Combining vs Separating
This article covers separating a single multi-page PDF into multiple single
page PDFs. For help with combining multiple PDFs into a single multi-Page PDF
(with Automatic Repair) please see the companion article:
HOWTO:Combine Multiple PDFs with Automatic Repair of Damaged PDFs
Background
DotImage 10.4 introduced a new feature to PdfDocument: the ability to repair
many broken/corrupt PDFs
The Repair classes only take action when exceptions are encountered, so the
ability to simply add the repair ability directly to any use of PdfDocument is
as simple as choosing the constructor that takes RepairOptions. For PdfDocument,
there are two such constructors:
When starting from a full path/filename:
public PdfDocument(
string userPassword,
string
ownerPassword,
string path,
RepairOptions repairOptions
)
When starting from any seekable stream:
public PdfDocument(
string
userPassword,
string ownerPassword,
Stream
stm,
PdfDocumentLoadedProgress pageLoaded,
RepairOptions
repairOptions
)
NOTE: in 11.2 we deprecated the older constructors that take non secure standard string in favor of SecureString. For newer DotImage, refer to the API reference for the overloads that take SecureString. Please see the attached PdfDocSeparateWithRepair_11.2.cs.zip for an updated 11.2+ class.
However, the PdfDocument.Separate() static convenience method does not have
any option to add RepairOptions, thus it will simply throw an exception when
encountering corrupt PDF files.
We've attached a static class called PdfDocSeparateWithRepair to this KB
article.

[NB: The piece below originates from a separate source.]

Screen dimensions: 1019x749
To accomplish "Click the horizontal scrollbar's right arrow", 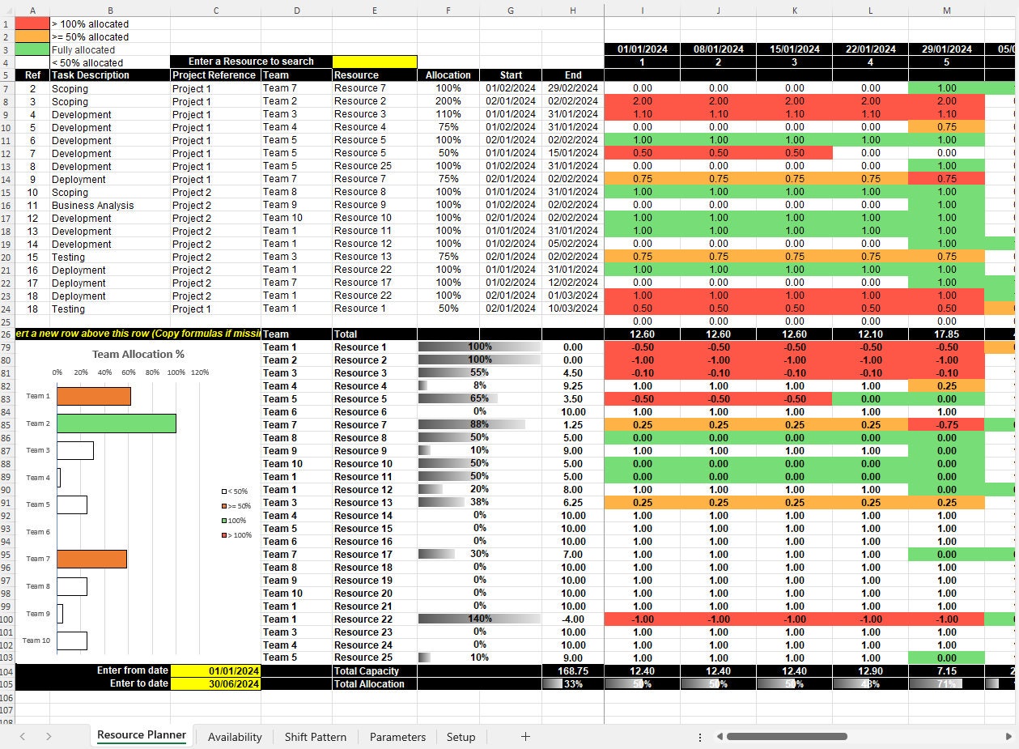I will (x=1008, y=737).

You can include it in your application and then use it like this:
Using File Name for Input and Directory Name with File Name Pattern for
Output
string userPassword = ""; // use empty string if not
using passwords (SecureString required for 11.2+)

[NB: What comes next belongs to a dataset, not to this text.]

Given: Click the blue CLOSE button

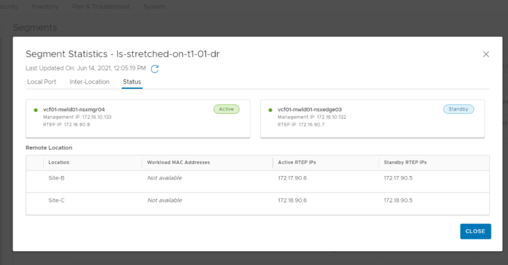Looking at the screenshot, I should coord(475,232).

string ownerPassword = ""; // use empty string if not using
passwords (SecureString required for 11.2+)
string source = ... full path and filename of PDF to split
...
string destFolder = .. fully qualified directory path to write the output
files to ...
string fileNameFormat = "out_{0}.pdf"; // string to format the
output file names where {0} will be replaced by frame index
bool overwrite =
true; // set to true to allow overwrite of exsisting output files, false to not
allow overwriting
RepairOptions repairOpts = new RepairOptions(); // you can
specify various properties if you like
AtalasoftSupportUtils.PdfDocSeparateWithRepair.Separate(userPassword,
ownerPassword, source, destFolder, fileNameFormat, overwrite,
repairOpts);
Using Stream for Input and PdfStreamCreator Delegate for Output
string userPassword = ""; // use empty string if not
using passwords
string ownerPassword = ""; // use empty string if not using
passwords
Stream source = ... stream with source pdf that will be
split...
creator ... see creator delegate definition below
RepairOptions
repairOpts = new RepairOptions(); // you can specify various properties if you
like
AtalasoftSupportUtils.PdfDocSeparateWithRepair.Separate(userPassword,
ownerPassword, source, creator, repairOpts);
public static Stream creator(Stream st, int
page)
{
FileStream fs = File.Create(@"C:\pathto\output\fromStream" +
page.ToString() + ".pdf");
return fs;
}
Using Stream for Input and List<MemoryStream> for Output
string userPassword = ""; // use empty string if not
using passwords
string ownerPassword = ""; // use empty string if not using
passwords
Stream source = ... stream with source pdf that will be
split...
RepairOptions repairOpts = new RepairOptions(); // you can specify
various properties if you like
List<MemoryStream> splitStreams
= AtalasoftSupportUtils.PdfDocSeparateWithRepair.Separate(userPassword,
ownerPassword, source, repairOpts);
Utility Class and Sample App
There are two attachments to this KB article.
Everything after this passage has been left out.